RECORD EXTRACTS →
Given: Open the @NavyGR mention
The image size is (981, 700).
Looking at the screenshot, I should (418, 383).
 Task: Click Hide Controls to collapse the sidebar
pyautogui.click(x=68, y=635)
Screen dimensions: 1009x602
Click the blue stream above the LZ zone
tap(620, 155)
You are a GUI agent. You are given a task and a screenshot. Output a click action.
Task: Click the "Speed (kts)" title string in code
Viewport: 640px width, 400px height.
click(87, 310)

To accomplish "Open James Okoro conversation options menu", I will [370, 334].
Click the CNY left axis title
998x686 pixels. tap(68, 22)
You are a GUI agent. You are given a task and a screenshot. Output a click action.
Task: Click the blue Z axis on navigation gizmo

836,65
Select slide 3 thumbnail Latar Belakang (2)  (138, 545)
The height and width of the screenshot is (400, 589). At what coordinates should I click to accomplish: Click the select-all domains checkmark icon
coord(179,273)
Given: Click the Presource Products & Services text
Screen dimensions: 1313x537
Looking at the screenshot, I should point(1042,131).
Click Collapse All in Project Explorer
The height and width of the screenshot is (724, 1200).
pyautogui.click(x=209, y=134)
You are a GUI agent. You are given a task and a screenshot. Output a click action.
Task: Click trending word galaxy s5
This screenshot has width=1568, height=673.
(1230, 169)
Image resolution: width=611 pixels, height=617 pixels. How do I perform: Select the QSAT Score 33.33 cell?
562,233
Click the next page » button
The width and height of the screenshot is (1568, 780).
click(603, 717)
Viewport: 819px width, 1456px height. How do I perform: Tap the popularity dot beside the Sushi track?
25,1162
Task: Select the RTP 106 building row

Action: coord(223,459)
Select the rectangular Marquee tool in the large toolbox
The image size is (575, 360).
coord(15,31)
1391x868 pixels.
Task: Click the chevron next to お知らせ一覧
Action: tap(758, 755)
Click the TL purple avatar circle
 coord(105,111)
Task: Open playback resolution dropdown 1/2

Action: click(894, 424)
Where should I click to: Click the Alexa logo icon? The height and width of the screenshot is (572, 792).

GOAL → Extract the rows above from the line with "Given: Click the" up to and including the line with "click(603, 717)", and repeat them with no changes.

SOLUTION →
Given: Click the Presource Products & Services text
Screen dimensions: 1313x537
Looking at the screenshot, I should point(1042,131).
Click Collapse All in Project Explorer
The height and width of the screenshot is (724, 1200).
pyautogui.click(x=209, y=134)
You are a GUI agent. You are given a task and a screenshot. Output a click action.
Task: Click trending word galaxy s5
This screenshot has width=1568, height=673.
(1230, 169)
Image resolution: width=611 pixels, height=617 pixels. How do I perform: Select the QSAT Score 33.33 cell?
562,233
Click the next page » button
The width and height of the screenshot is (1568, 780).
click(603, 717)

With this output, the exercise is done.